Evitar estos riesgos es muy sencillo. Evita las horas centrales del día, cuando hace más calor para hacer deporte, sobre todo en el exterior, ya que el sol te puede jugar malas pasadas. Aprovecha las mañanas, que son más frescas y las noches, en las que evitarás la radiación solar. Aclimata tu cuerpo antes de empezar con el trabajo físico, y sobre todo respeta tus límites, si empiezas a encontrarte mal es hora de parar a descansar a la sombra.

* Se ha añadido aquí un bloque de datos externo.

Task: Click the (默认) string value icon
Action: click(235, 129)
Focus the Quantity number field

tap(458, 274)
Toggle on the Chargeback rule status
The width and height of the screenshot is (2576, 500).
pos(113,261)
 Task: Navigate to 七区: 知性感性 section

Aunque aproveches las primeras horas del día para salir a entrenar, nunca olvides cubrirte la cabeza y así evitarás la insolación. La insolación o exposición prolongada al sol, puede producir torpeza motora y confusión mental, además de dolor de cabeza, calambres y vómitos.  Salir a la calle con una gorra marca una diferencia importante y previene de muchas molestias que se pueden llegar a convertir en problemas graves. No olvides tampoco la crema solar para proteger tu piel de la radiación solar.

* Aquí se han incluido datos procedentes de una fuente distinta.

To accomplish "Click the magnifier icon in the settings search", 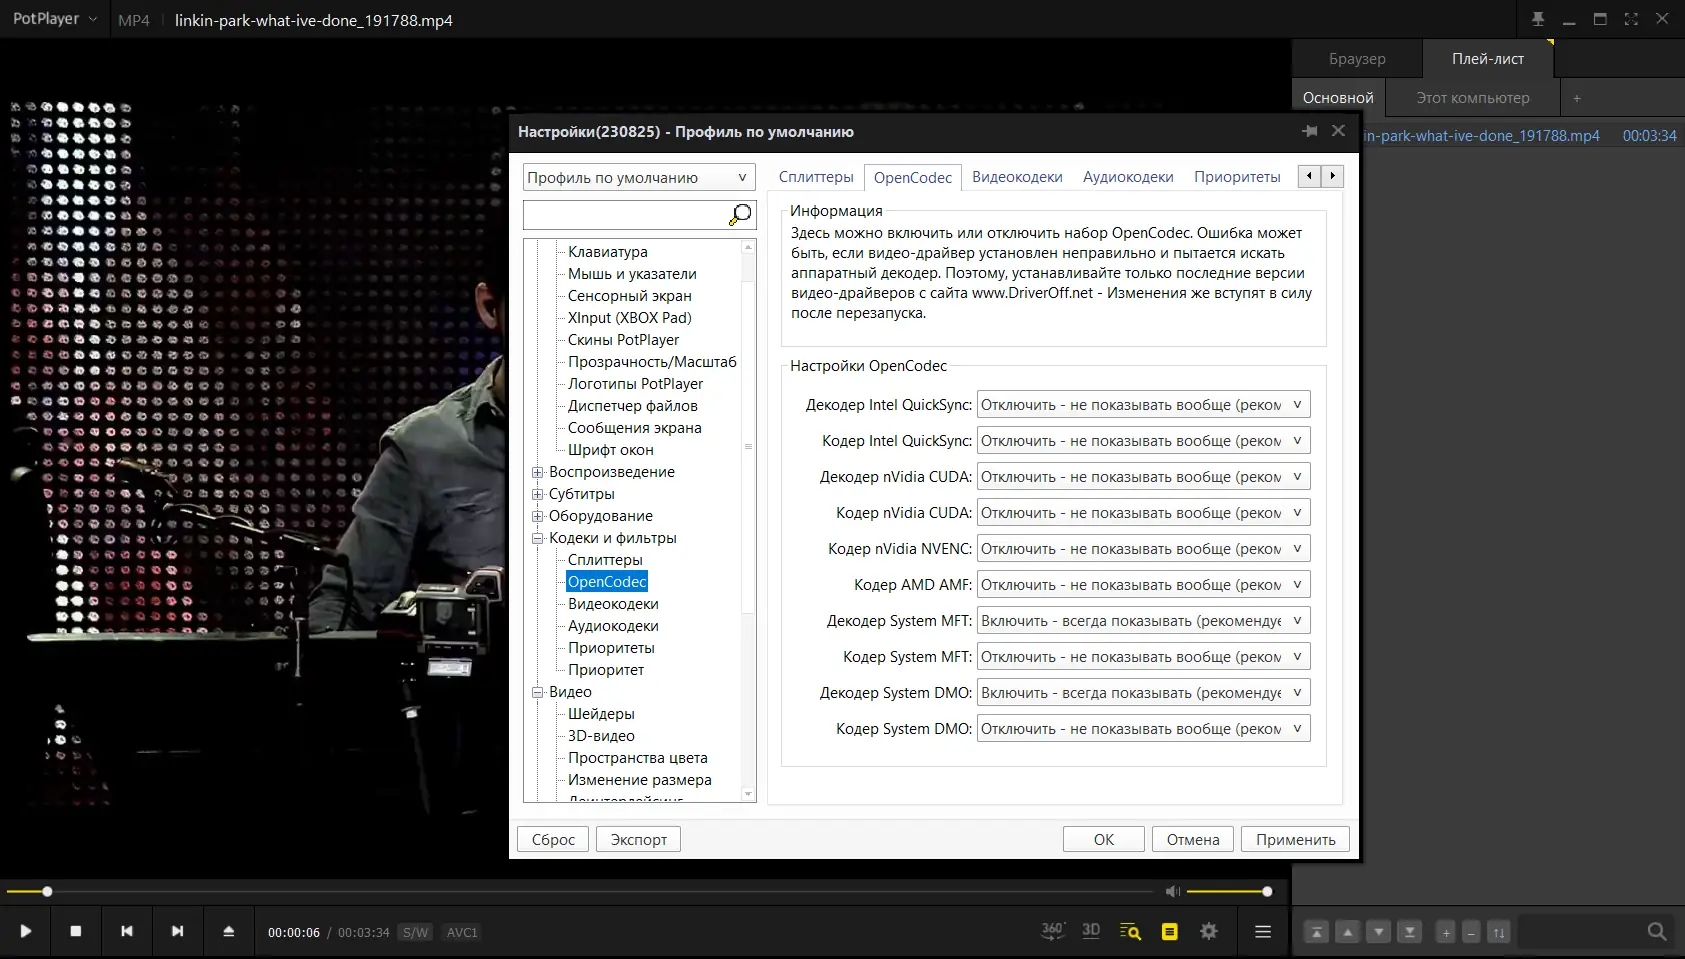I will pos(740,215).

La hidratación es fundamental antes y después del entrenamiento, ya que el calor hace que nuestro cuerpo produzca más sudor, que es la manera que tiene el cuerpo humano para regular su temperatura y refrigerarse. Al terminar nuestra sesión debemos reponer no solamente el agua que hemos perdido, sino también las sales minerales y electrolitos que se eliminan con el sudor. Es importante no solamente beber agua antes y después de hacer deporte, sino también comer frutas y verduras que nos aporten los nutrientes necesarios, lo que hará que nuestro estado físico y de salud esté en perfectas condiciones para el ejercicio.

Cuando hablamos de hacer deporte con calor es muy importante la ropa. Tejidos ligeros y que expulsen el sudor en vez de absorberlo es lo ideal, evita la superposición de capas, y si tu práctica lo permite, evita también que la ropa sea demasiado ajustada. Cuidado al entrenar muy pronto por la mañana, ya que los cambios de temperatura muy bruscos te pueden afectar negativamente. Es posible que puedas necesitar una chaqueta o un pantalón largo después de tu práctica.

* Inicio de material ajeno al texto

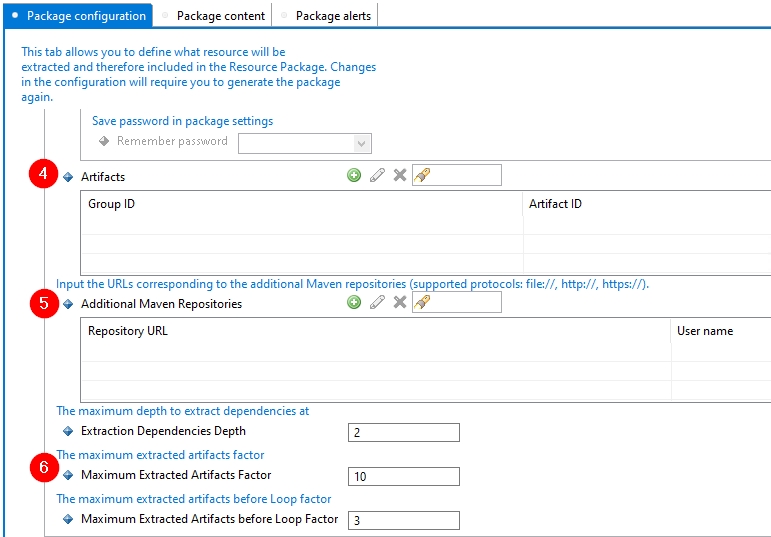This screenshot has height=537, width=771.
Task: Focus the Artifacts before Loop Factor field
Action: (x=403, y=520)
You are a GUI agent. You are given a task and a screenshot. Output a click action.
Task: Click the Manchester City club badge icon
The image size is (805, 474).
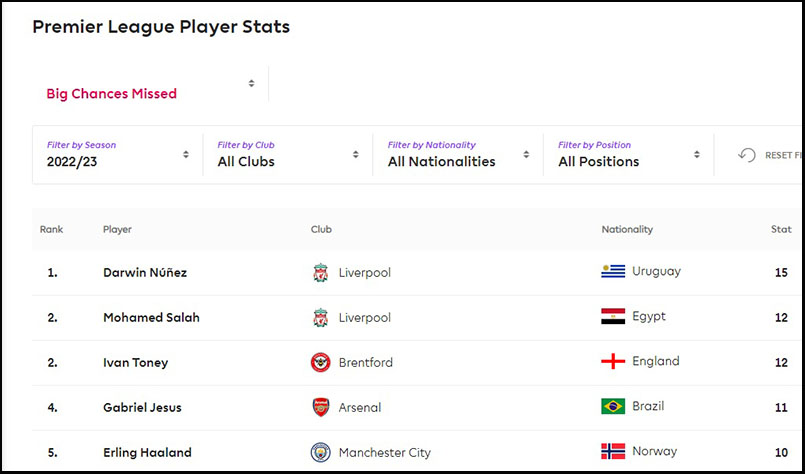tap(320, 453)
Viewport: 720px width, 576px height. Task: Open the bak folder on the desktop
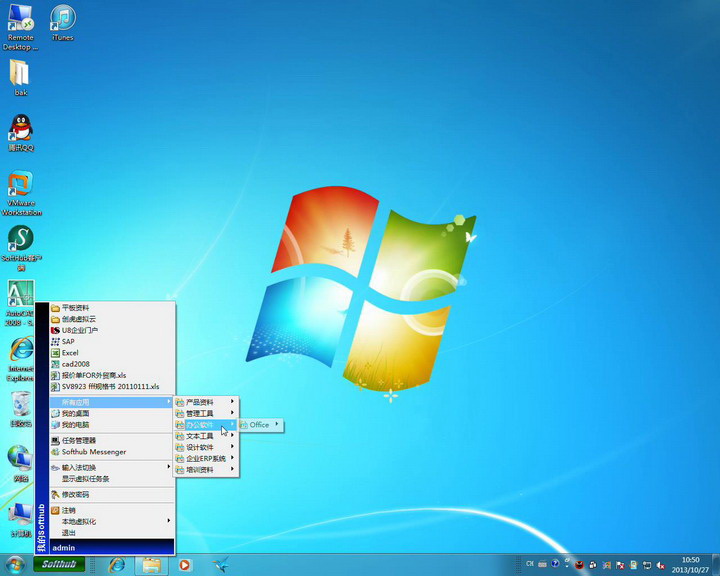tap(20, 75)
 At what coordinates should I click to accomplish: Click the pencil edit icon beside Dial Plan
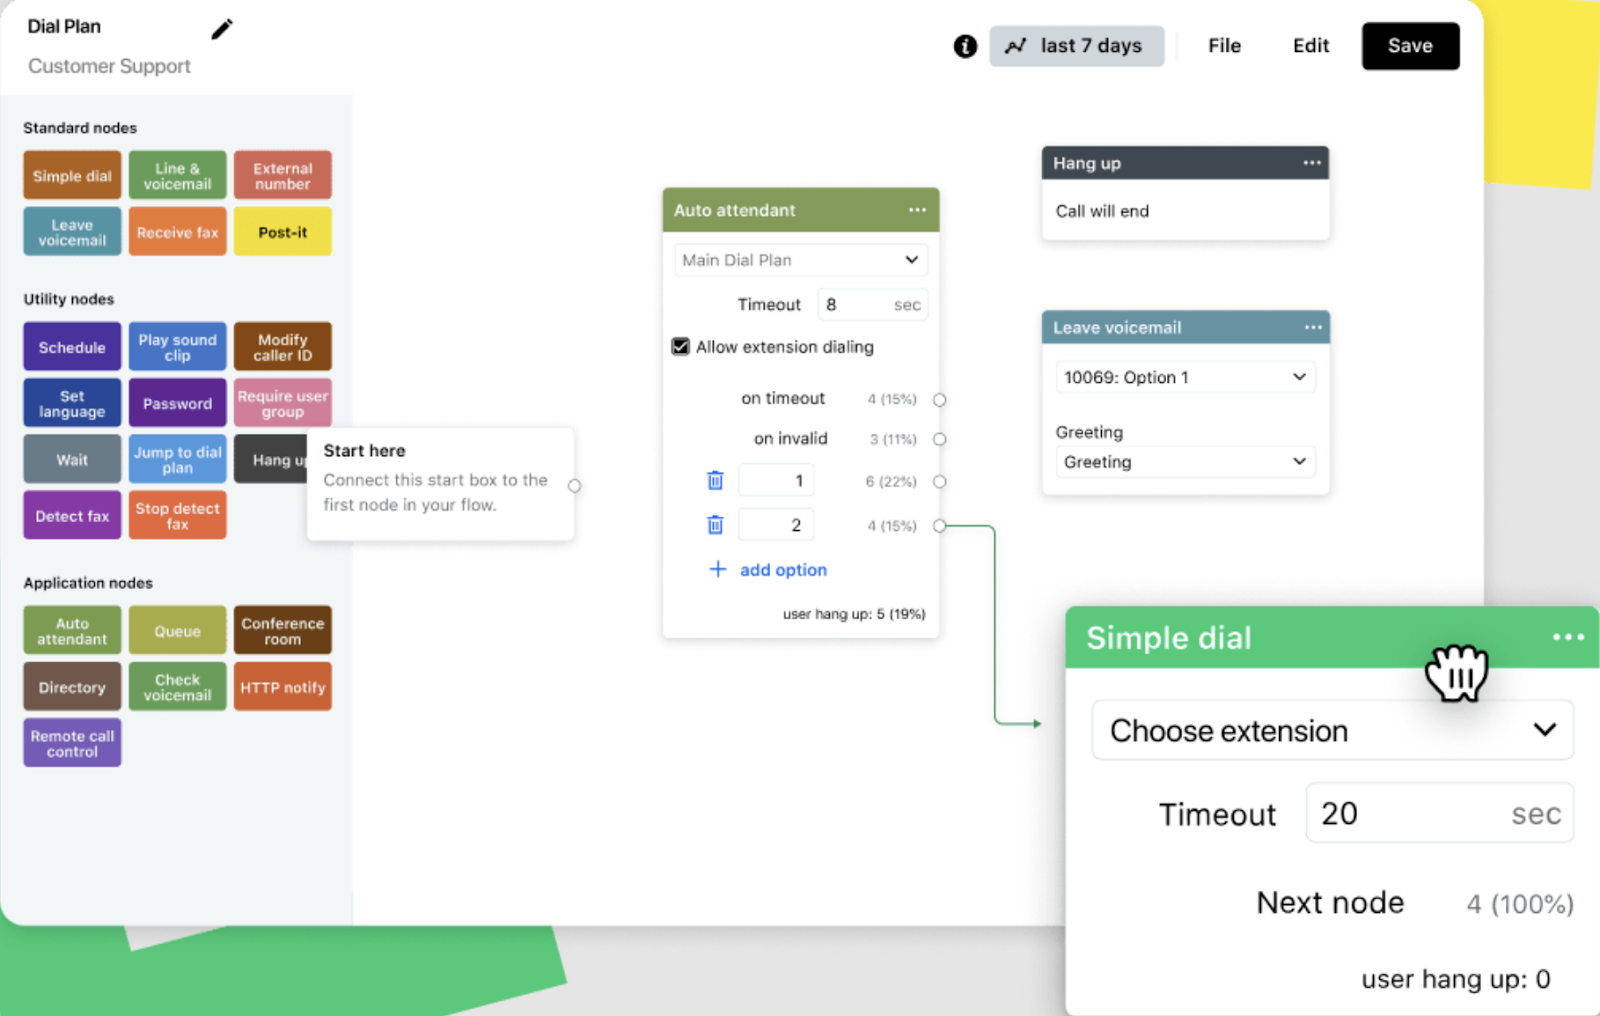[221, 29]
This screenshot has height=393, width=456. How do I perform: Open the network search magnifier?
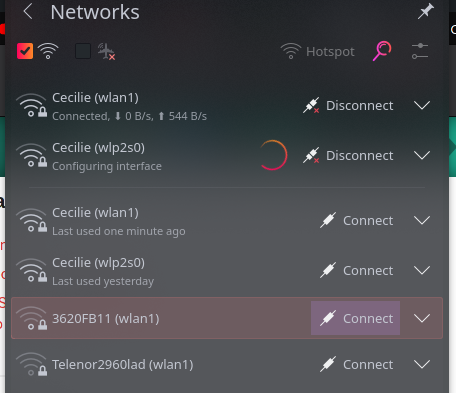(382, 51)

No hay que ser un lince para saber que las mejores horas para el deporte durante el verano son por la mañana, cuando la tierra está más fría a y a la caída de la tarde, que ya se ha ido el sol. A partir de las once o doce de la mañana el calor y la radiación solar alcanza su punto más alto y puede llegar a ser incluso peligroso en algunos lugares hacer deporte con estas condiciones. Aún así, todo depende de tu sentido común y de tu organización.

Lo que sí es seguro es que no es recomendable abandonar la práctica deportiva en verano. Ármate de una gorra y crema solar y ¡sigue en forma durante todo el año!